— Start —
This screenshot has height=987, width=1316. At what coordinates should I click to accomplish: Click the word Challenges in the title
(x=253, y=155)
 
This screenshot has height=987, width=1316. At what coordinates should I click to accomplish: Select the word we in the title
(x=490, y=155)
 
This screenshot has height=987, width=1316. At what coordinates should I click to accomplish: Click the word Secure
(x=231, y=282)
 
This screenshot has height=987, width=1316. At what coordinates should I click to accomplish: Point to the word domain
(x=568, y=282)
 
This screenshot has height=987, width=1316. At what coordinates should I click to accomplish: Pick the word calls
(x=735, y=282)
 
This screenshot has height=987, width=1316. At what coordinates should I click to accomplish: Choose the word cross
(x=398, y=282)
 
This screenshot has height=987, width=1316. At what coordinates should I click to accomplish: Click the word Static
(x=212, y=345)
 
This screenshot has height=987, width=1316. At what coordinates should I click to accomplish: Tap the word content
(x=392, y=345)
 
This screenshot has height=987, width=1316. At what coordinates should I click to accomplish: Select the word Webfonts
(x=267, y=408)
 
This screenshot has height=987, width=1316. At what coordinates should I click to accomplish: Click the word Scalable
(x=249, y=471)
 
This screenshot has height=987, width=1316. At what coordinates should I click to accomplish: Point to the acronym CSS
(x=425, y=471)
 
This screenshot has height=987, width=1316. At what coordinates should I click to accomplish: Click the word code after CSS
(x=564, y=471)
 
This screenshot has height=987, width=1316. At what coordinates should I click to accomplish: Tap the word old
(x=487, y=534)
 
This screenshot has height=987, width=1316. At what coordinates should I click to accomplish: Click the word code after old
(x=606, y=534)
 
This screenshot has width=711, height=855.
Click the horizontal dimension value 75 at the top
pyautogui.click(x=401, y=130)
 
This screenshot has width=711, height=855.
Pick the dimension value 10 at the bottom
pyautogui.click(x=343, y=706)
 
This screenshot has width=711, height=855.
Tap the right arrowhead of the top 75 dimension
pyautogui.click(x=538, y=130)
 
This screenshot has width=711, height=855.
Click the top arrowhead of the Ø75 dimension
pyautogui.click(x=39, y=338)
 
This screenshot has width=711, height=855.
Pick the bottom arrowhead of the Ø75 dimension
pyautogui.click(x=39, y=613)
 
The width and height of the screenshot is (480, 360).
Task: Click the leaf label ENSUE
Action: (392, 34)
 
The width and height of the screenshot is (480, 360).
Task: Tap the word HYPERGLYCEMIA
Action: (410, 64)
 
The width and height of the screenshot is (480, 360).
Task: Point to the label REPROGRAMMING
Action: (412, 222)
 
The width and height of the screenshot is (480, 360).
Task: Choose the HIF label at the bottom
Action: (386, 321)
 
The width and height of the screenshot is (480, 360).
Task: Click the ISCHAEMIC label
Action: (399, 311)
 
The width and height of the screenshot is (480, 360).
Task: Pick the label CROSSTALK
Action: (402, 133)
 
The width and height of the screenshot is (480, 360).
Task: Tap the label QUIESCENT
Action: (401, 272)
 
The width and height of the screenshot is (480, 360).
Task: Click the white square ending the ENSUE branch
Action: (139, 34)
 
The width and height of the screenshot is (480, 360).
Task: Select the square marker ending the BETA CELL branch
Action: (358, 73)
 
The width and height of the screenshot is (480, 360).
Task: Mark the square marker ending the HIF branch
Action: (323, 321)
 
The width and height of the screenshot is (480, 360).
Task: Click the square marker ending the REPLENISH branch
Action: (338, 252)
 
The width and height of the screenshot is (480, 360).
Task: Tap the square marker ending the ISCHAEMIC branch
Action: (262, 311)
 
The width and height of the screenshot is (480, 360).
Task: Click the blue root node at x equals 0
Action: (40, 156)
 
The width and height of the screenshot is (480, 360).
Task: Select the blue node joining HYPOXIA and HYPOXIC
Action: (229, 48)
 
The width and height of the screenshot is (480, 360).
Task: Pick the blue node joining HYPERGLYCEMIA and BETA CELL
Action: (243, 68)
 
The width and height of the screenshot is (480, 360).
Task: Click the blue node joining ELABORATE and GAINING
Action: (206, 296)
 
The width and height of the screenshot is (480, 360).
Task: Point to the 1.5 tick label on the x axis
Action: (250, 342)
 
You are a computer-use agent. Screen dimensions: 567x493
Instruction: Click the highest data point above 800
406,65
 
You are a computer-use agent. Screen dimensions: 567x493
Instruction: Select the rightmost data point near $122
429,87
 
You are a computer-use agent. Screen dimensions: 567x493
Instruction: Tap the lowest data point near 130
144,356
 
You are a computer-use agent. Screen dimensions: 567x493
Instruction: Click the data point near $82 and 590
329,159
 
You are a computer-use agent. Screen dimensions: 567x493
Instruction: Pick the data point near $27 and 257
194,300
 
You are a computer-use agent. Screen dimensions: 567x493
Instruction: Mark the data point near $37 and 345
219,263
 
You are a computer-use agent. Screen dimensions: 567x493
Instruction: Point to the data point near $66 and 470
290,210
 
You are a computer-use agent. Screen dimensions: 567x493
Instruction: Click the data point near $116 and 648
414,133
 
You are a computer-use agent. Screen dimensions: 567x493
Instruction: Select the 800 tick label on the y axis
— End —
→ **Given exercise**
Gather every line of the entries that contains the word "near", and reproduce each of those lines in full.

→ **Complete answer**
Instruction: Select the rightmost data point near $122
Instruction: Tap the lowest data point near 130
Instruction: Click the data point near $82 and 590
Instruction: Pick the data point near $27 and 257
Instruction: Mark the data point near $37 and 345
Instruction: Point to the data point near $66 and 470
Instruction: Click the data point near $116 and 648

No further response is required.